I would definitely recommend making a larger solution and then using what you need. As you would need an extremely accurate balance to measure the ammonium sulfate properly.
Units of Concentration must be the same. You pick the final volume.
Stock Glycerol is 100% glycerol. But you can't actually pipette 100% glycerol. It is too viscous. You have to dilute 100% glycerol to something like 50% glycerol by combining equal parts of 100% glycerol and water in a graduated cylinder.
Stock PEG-4000 is probably sold as 50% (w/v) PEG-4000
To make a concentrated stock solution like 1 M :
grams chemical to dissolve = (Desired Molarity) * (Molecular Weight) * (1 L / 1000 mL) * (Desired volume in mL)

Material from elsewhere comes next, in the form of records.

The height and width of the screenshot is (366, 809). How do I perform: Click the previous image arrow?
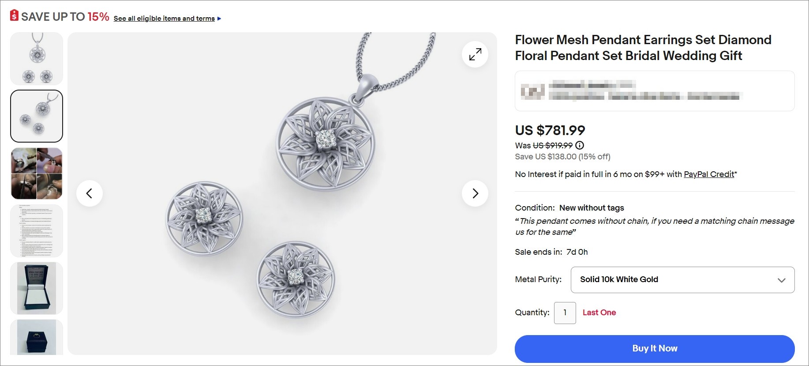(90, 193)
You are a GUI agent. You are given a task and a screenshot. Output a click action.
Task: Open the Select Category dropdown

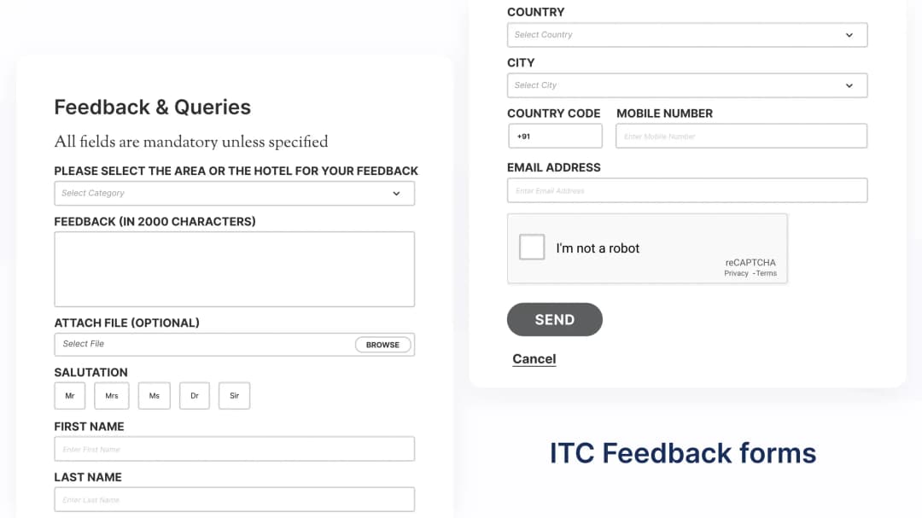(x=234, y=193)
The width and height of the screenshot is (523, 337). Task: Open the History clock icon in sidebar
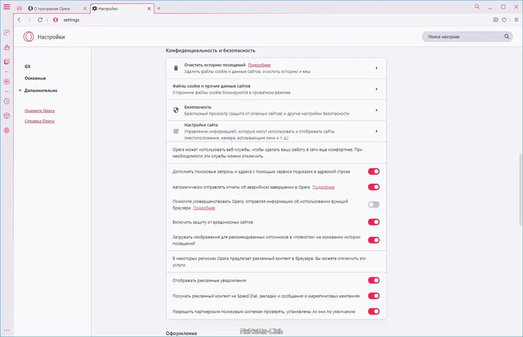tap(7, 101)
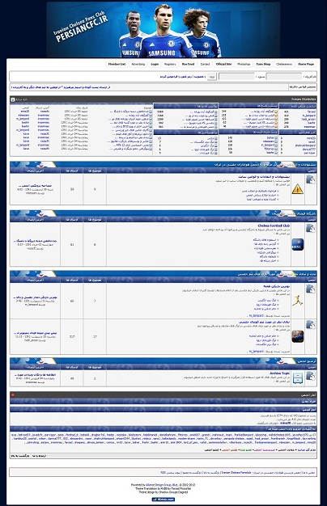Open the Member List menu item
The height and width of the screenshot is (506, 327).
click(x=117, y=64)
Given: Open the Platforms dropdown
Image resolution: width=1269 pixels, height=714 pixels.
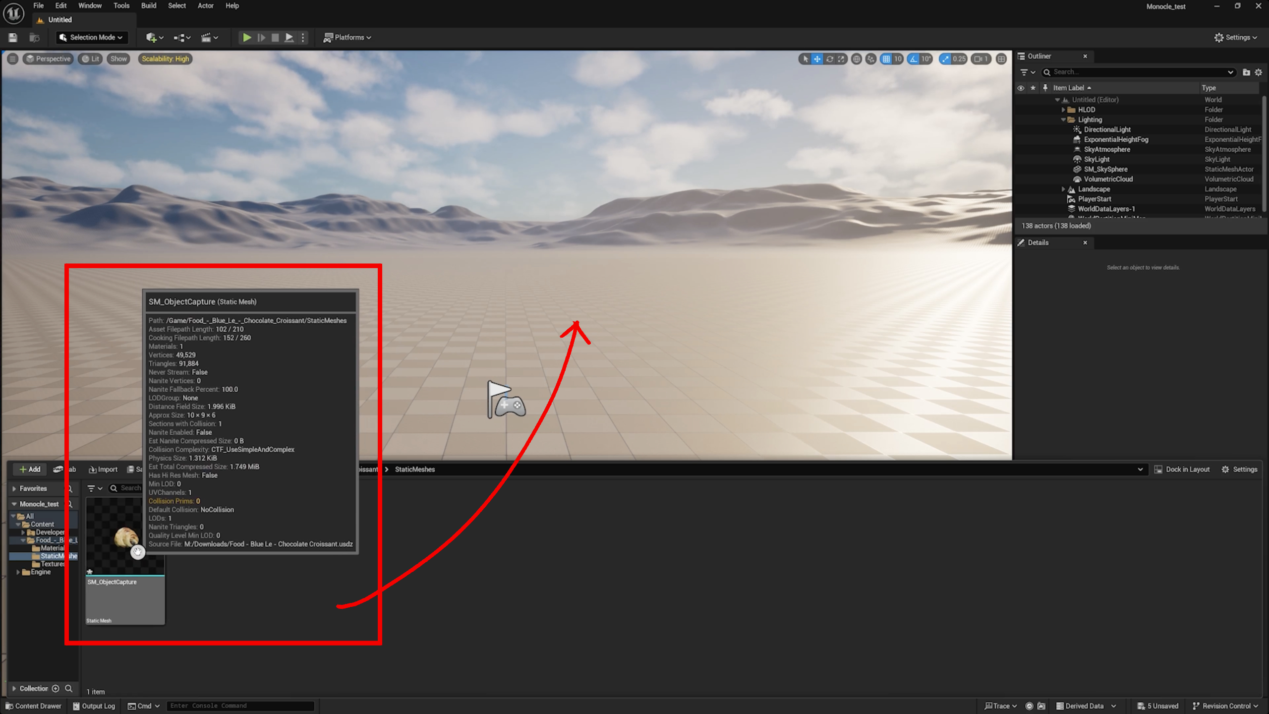Looking at the screenshot, I should [347, 37].
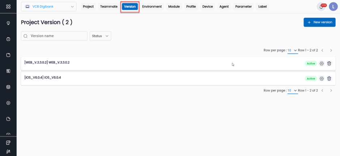Open the Status filter dropdown
Viewport: 340px width, 156px height.
(100, 36)
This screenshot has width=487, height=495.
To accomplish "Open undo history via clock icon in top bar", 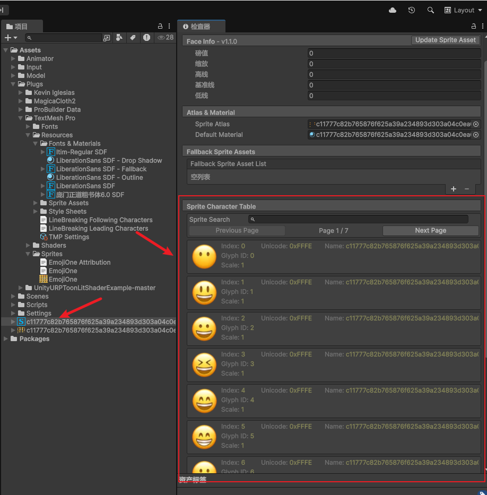I will tap(411, 10).
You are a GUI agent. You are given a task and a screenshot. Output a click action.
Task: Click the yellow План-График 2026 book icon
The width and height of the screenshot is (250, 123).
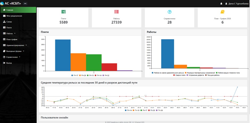(x=222, y=12)
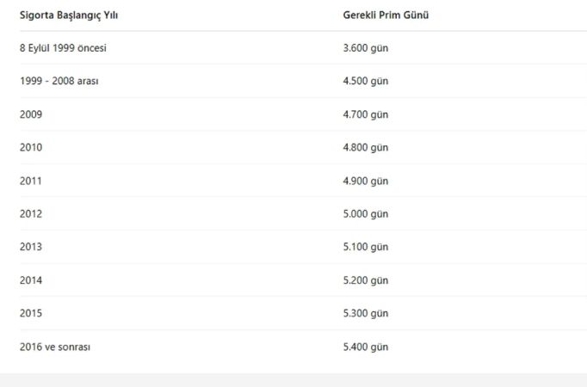Select the 2009 row label

31,114
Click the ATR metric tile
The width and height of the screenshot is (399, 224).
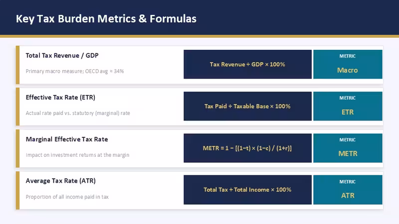point(348,190)
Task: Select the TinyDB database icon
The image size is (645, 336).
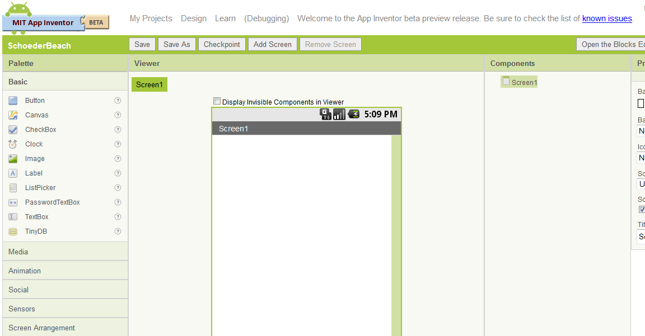Action: tap(13, 231)

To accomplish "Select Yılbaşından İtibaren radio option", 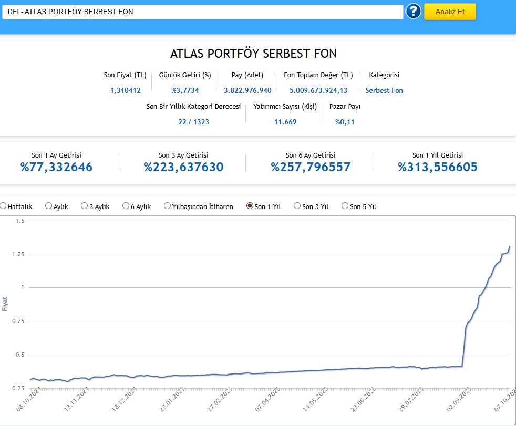I will [x=168, y=206].
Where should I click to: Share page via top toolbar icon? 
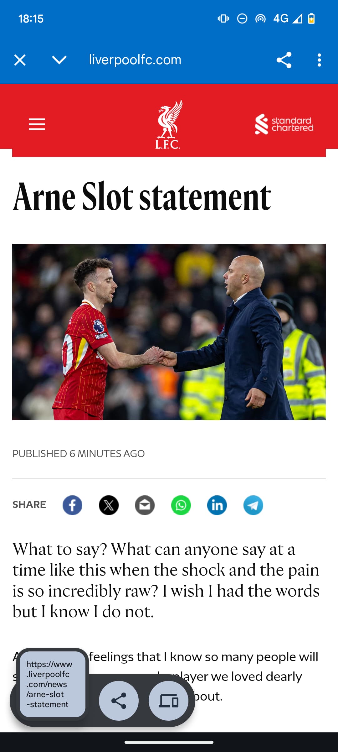(x=284, y=60)
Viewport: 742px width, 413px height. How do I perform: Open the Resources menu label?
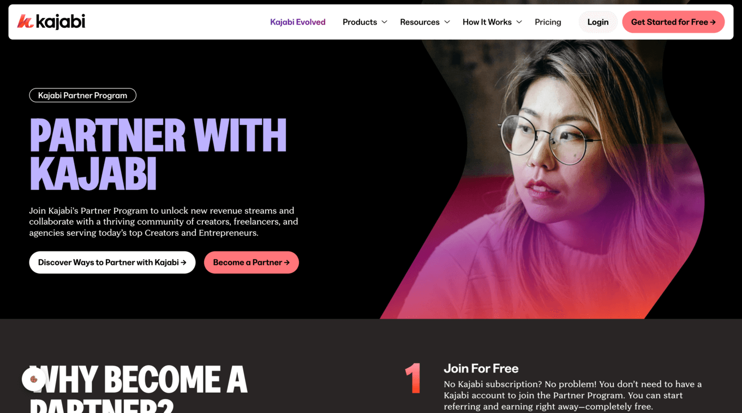tap(420, 22)
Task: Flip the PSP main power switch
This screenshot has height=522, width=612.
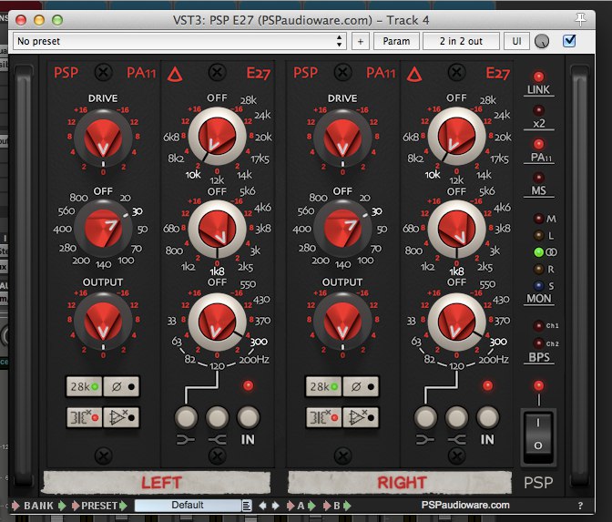Action: (539, 436)
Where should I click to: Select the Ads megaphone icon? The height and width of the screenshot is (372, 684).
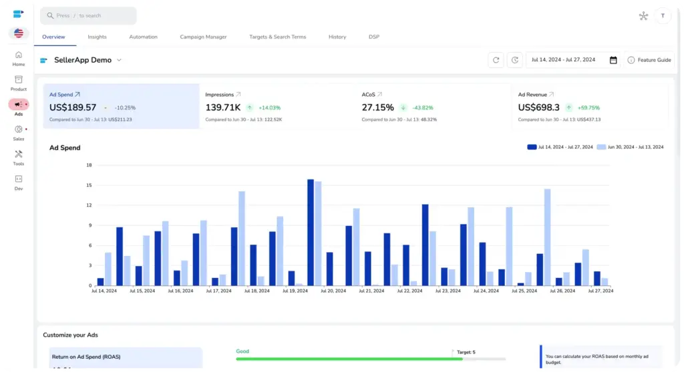[18, 105]
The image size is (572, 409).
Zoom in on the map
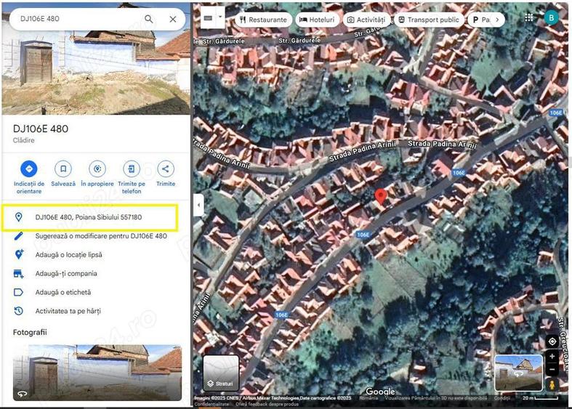(x=552, y=357)
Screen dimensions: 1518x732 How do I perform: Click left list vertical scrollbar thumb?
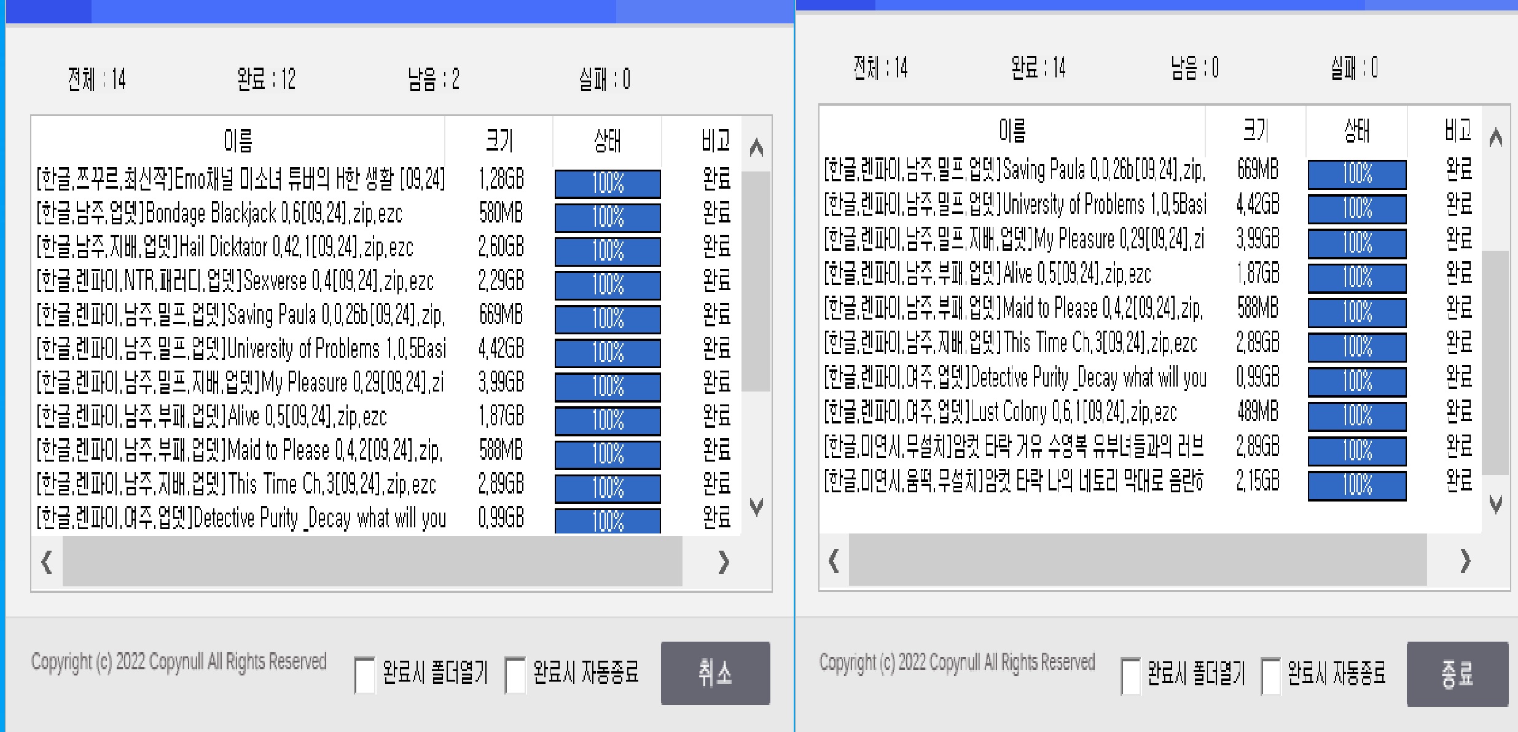click(x=756, y=281)
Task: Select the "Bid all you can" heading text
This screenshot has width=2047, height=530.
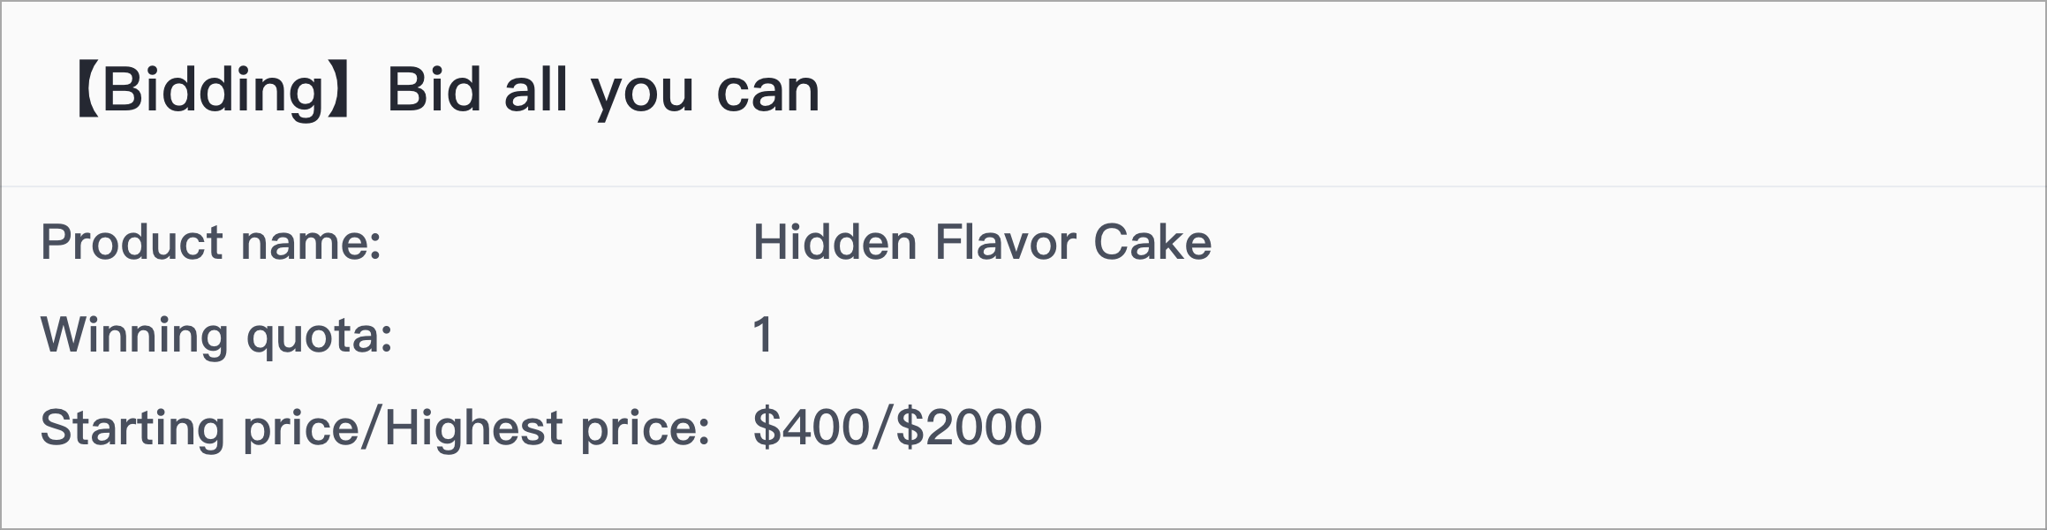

If you are using this stuff for crystallography, Ammonium sulfate crystallizes a lot of proteins but not every protein. Glycerol inhibits the formation of protein crystals in general. Maybe PEG-4000 isn't the correct molecular weight of PEG. Maybe you need PEG-3350, PEG-1000, PEG-20,000, hexylene glycol. Maybe the concentration of all components isn't right. Maybe the pH isn't right. That means you need a buffer. If the buffer pH you want is 6, then Tris-HCl will not work because the pKa is out of range. Pick a different buffer.
I would recommend creating stronger stock solutions for each from which you would calculate the amount you need to create the final solution.
For example: make 2M of Ammonium Sulfate, 50% Glycerol(easier to handle than 100%), and 50% Peg4k.
If required, calculate the stocks with g=Mw * C * V (grams= Molecular Weight x Concentration x Volume)
I would recommend filtering the stocks with 0.45µm or 0.22µm filter before use, if possible.
Note that when making PEG stock solution, you need to add the PEG powder slowly. Start with 1/3rd of your final volume, for during the adding of PEG the volume will increase.
Then from the stocks, use simply C1V1=C2V2 to dilute them down to desired concentration in your final solution.